Я тяжело опустился за стол, где половину площади занимает хай-тековый микроскоп, по мощи превосходит электронный, но не убивает живое излучением, что для моей работы критически важно.
Неделю тому вот в этом кресле я и сидел, сжимаясь в комок, когда грузный и неповоротливый Медведев, которому как никому идет его фамилия, приблизился ко мне со шприцем в руке.
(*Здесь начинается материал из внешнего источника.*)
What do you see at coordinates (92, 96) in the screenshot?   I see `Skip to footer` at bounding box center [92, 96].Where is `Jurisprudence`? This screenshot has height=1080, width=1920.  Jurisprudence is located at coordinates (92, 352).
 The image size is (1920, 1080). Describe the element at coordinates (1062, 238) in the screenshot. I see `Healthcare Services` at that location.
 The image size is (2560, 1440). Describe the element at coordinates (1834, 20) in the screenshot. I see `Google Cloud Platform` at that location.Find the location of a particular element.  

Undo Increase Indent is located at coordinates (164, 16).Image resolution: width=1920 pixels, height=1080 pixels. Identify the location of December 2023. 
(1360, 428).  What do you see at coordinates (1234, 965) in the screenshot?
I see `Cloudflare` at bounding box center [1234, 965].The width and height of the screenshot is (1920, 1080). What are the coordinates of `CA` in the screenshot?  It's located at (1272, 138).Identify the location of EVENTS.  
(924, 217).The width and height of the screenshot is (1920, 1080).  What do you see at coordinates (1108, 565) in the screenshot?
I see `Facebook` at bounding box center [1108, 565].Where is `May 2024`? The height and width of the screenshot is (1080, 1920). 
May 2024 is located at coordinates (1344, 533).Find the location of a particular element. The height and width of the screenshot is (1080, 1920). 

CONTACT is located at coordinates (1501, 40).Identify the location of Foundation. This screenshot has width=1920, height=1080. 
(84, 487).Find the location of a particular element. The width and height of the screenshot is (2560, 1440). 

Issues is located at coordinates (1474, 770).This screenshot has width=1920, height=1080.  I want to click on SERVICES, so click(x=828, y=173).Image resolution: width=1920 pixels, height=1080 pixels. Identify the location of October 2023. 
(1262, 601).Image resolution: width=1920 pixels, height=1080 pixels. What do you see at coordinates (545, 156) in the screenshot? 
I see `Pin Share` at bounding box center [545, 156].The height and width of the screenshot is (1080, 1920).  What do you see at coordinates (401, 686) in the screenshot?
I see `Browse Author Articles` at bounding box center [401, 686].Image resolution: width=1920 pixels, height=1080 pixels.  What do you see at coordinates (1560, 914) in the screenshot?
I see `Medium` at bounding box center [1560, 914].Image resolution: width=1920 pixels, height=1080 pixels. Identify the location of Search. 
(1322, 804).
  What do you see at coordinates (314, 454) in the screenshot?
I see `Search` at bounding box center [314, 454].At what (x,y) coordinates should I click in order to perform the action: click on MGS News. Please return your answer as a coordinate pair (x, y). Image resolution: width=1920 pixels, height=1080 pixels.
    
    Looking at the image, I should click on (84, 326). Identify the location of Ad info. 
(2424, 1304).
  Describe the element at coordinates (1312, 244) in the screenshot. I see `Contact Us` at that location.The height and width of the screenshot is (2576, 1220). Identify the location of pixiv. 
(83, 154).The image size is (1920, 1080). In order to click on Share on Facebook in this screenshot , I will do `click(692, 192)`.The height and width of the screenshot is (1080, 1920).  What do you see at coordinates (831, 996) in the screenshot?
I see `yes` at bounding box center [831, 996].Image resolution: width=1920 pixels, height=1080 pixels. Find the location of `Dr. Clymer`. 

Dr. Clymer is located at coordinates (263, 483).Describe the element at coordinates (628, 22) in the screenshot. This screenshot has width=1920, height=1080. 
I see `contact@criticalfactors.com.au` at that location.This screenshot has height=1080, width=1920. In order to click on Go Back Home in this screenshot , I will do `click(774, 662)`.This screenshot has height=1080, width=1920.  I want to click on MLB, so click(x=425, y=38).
Как сейчас помню, шприц показался огромным, хотя на самом деле совсем крохотный, мне всего лишь запустят белок, что отыщет поврежденный ген, а там особый фермент в белке разрежет мутантную ДНК пополам, после чего начнется регенерация, точнее – рекомбинация, при котором клетка восстановится целиком уже с правильной комбинацией генов.
Меня потряхивало, такие опыты пока проделывали на нематодах и дрозофилах, но если мне все равно вот-вот склеивать ласты, то что я теряю?
Лазаренко, зам зава лаборатории, вошел тогда за Медведевым следом и, жутко нервничая, встал у двери, чтобы никто случайно не заглянул.
Как сейчас помню вкрадчивый шепот Медведева:
– Можешь закрыть глаза. Я, правда, не уверен, что не перепутал шприц…
Лазаренко прошипел от двери:
– Давай быстрее!.. Я неделю составлял, все точно!
– Знаю, – сказал Медведев серьезным голосом. – То-то раствор мутный, вижу капли твоего пота…
– Давай быстрее, – повторил и я за Лазаренко вздрагивающим голосом. – Не наслаждайся моментом…
Он ухмыльнулся.
– А это, кстати, момент исторический. Так пока избавляют только от СПИДа, гемофилии, еще чего-то редкого, а через пару лет сможем навсегда убирать гены, что приводят к раку, сахарному диабету и даже к насморку…
В шею кольнуло, я замер, а Медведев, подержав иглу в вене, медленно потянул обратно.
– Все, – сказал он. – Теперь только ждать, когда залатает. Думаю, через недельку уже можно просмотреть геном заново.
Лазаренко сказал с изумлением:
– Почему через недельку? Уже завтра можно!
Медведев сказал со злорадством:
– А это чтоб помучался. Должен же я отомстить, что третий раз обгоняет меня на драконе?.. А медведь, который его носит под мышкой? И легендарный меч у него не то краденый, не то считеренный… У меня такого все еще нет, хотя я в байме уже третий год!